If you want to blur the line between what's accepted now and what you want accepted, start on the fuzzy cases: machines programmed to do what you already want, children who might be precocious enough to be emancipated or who might just be brought before a judge more sympathetic to the head of the local chapter of NAMBLA than to the well-being of children. If you can throw the matter of consent into question, you really don't have to stop there.
"Oh, but plural marriage isn't illegal--bigamy as an instance of fraud and adultery/cohabitation laws being excepted--it's just not legally recognized," it was said. Um, no. Legally recognizing these arrangements is the whole point. There are already people who do these things and it is decreasingly held in check by the forces of shame and law. If it weren't unhealthful we'd already have more than the alleged hundreds or thousands of people practicing these things successfully.

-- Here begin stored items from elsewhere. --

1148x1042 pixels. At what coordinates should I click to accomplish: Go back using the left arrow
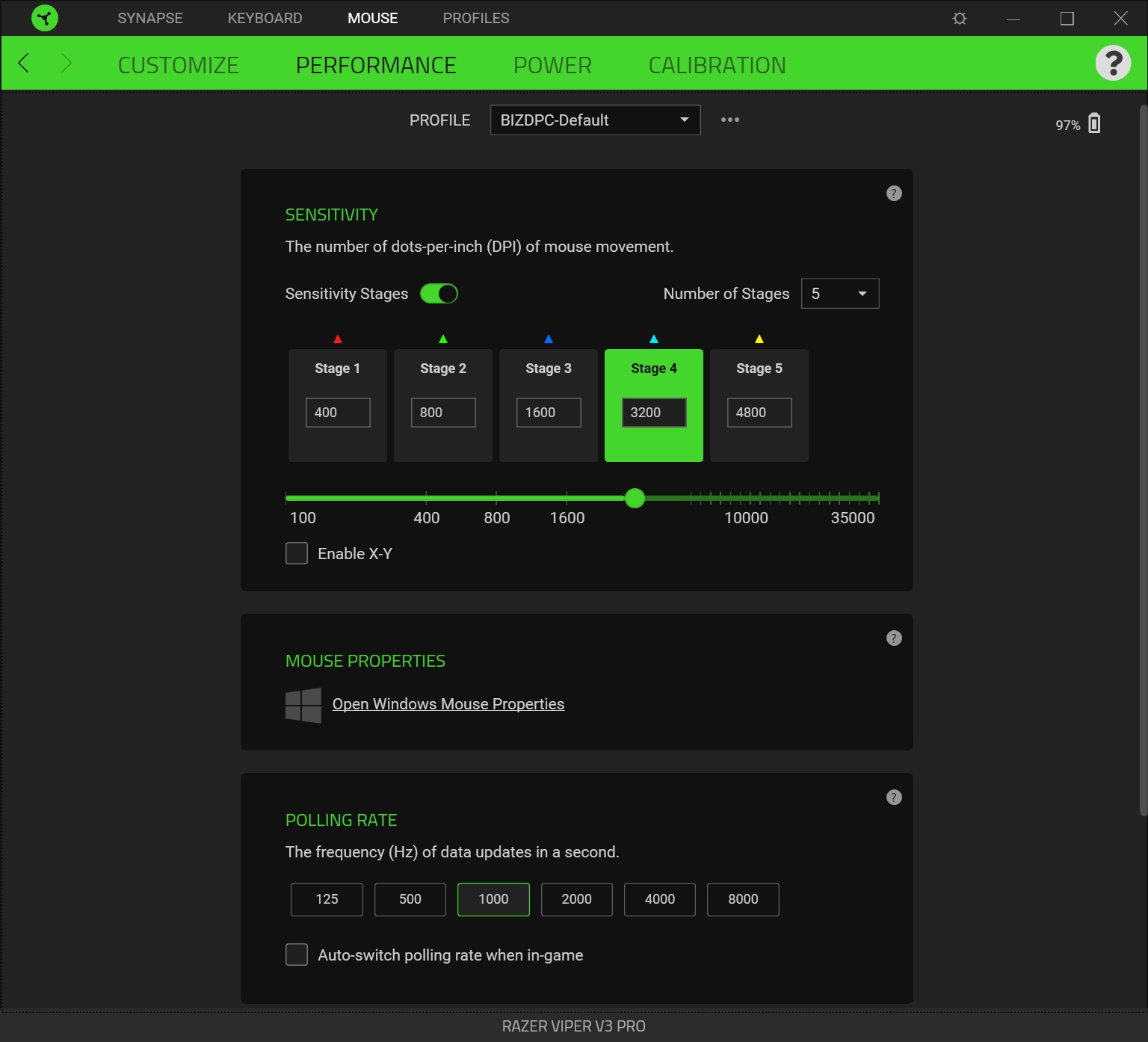(24, 64)
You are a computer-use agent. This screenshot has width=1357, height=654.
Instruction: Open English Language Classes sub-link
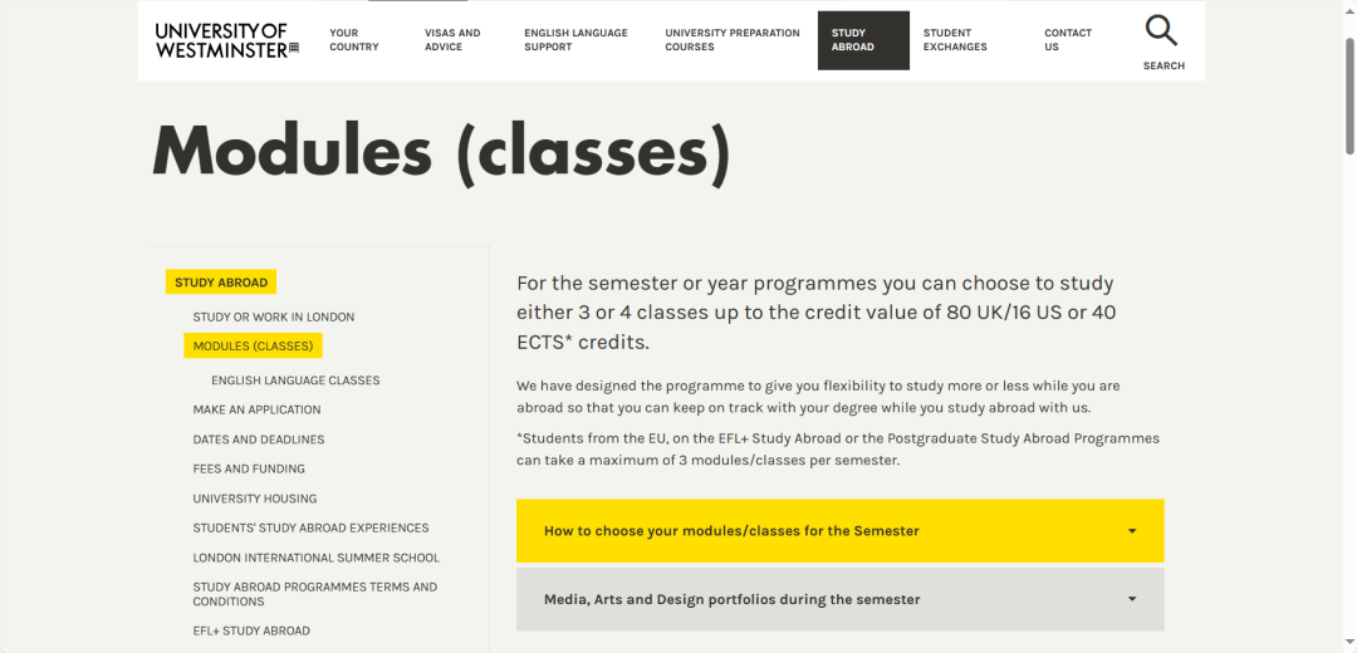click(x=295, y=380)
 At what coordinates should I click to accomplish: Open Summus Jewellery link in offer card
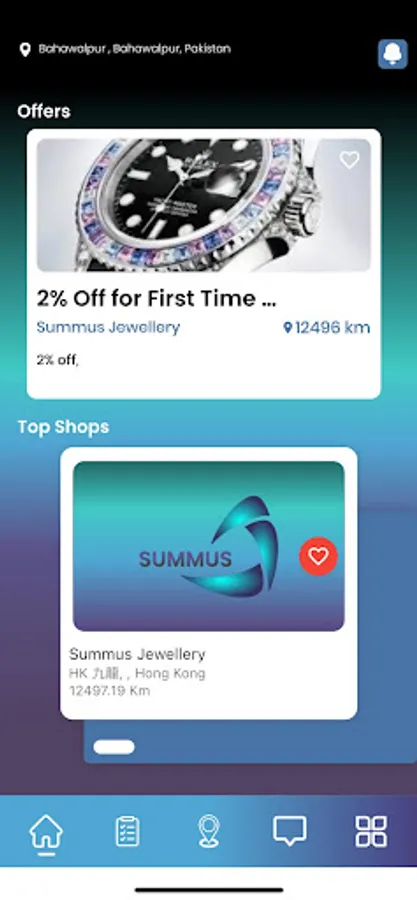(x=108, y=327)
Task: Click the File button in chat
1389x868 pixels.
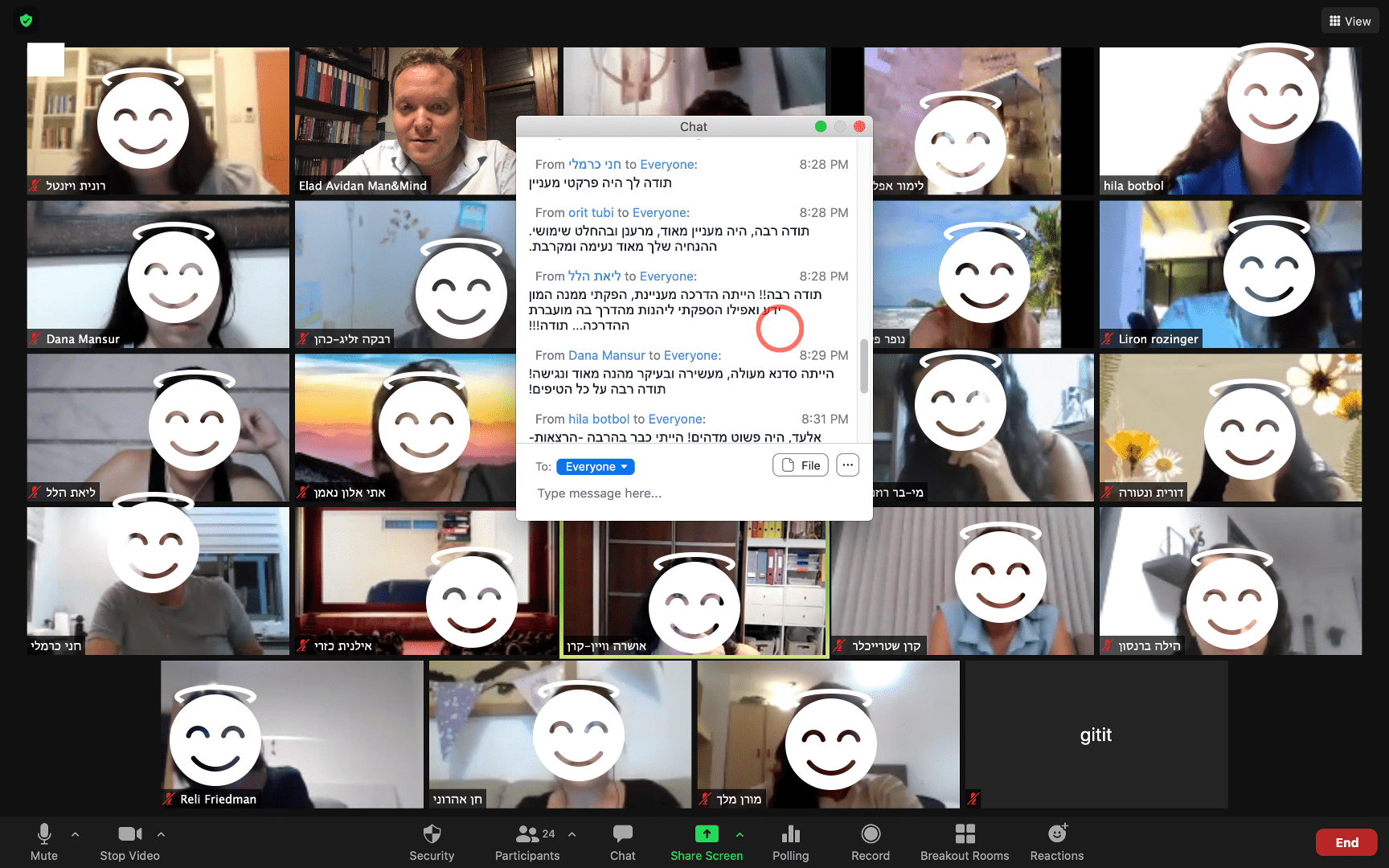Action: tap(801, 465)
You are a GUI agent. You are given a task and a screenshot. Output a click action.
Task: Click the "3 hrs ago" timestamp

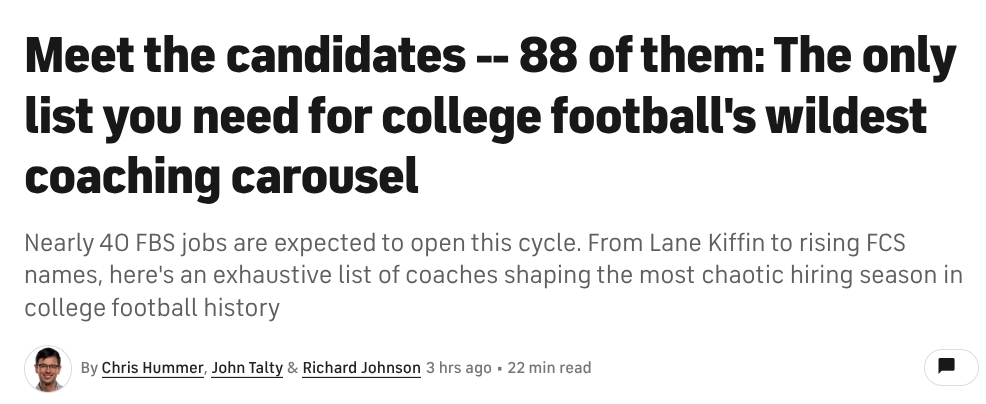[459, 368]
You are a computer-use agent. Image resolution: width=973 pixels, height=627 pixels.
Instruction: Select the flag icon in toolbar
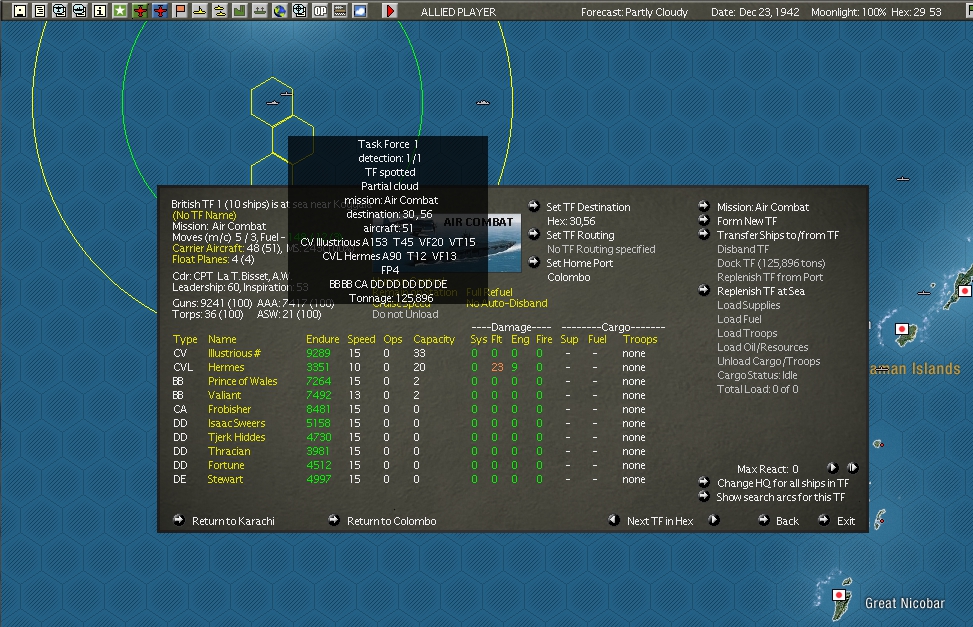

And if "species-ending occurrence" doesn't strike you as a bad thing, how can, or why should, anyone else explain that any of the problems that are less dire than suigenocide are both problems and real possibilities? If you want to have a thorough discussion, more power to you, but do you honestly think the burden of proof is not on the people saying "What could it hurt?" If you really want to be honest, you should be calling to heel your allies who are making bad arguments that you already understand well enough to counter on behalf of your rhetorical opponents.
"Well, even two-person marriages don't always last forever, so what's it matter if larger ones don't, either?"
The fact that polygamous arrangements are not more successful than normal marriages is beside the point. The point is that they are less successful. Between nuclear families and plural marriage you have millions of people who cheat in secret; or who start seeing someone new before breaking it off with the current significant other, because they know it's not going to last long if they're open and honest with everybody about it; or who do so with the knowledge and toleration of the other party because they have some other compelling reason to keep up appearances.
Again I am compelled to remind my reader of boiling a frog in a pot of water. If all it takes for evil to succeed is good men doing nothing, then all it takes to get good men to do nothing is trick them to make a thousand trivial compromises while evil hides in plain sight. We see it on TV, we see it in our communities, we see it at work: something unpleasant happens, people shrug and say "Well, it's just the times we live in; who can mount a crusade against a swarm of gnats, let alone this?" and everyone gets used to things being worse than they should be, without quite being able to explain what's wrong.
ISCA seems, more than most places I've been on the Internet, intolerant of the slippery slope argument. I think it is because back in the heyday of BBSes, it was not uncommon to find debaters who committed the classical slippery slope fallacy. Whether it is a fallacy, or a bad argument, in contemporary usage depends on the circumstances, much as the appeal to authority does: while an appeal to authority is valid if one can accurately cite the position of a legitimate expert, the slippery slope is valid if one can demonstrate the progression from making the first trivial compromise to reaching the state that the debater warns against. While one can still sometimes have interesting discussions there, this propensity for assuming that arguments they don't like are badly framed arguments really makes me question the value of coming there to mine for post fodder. Maybe it's a good intellectual barometer for the state of society, but there's not much room these days for new or unpopular ideas.
I wonder if there's a good theology on tap that runs during the winter around here somewhere.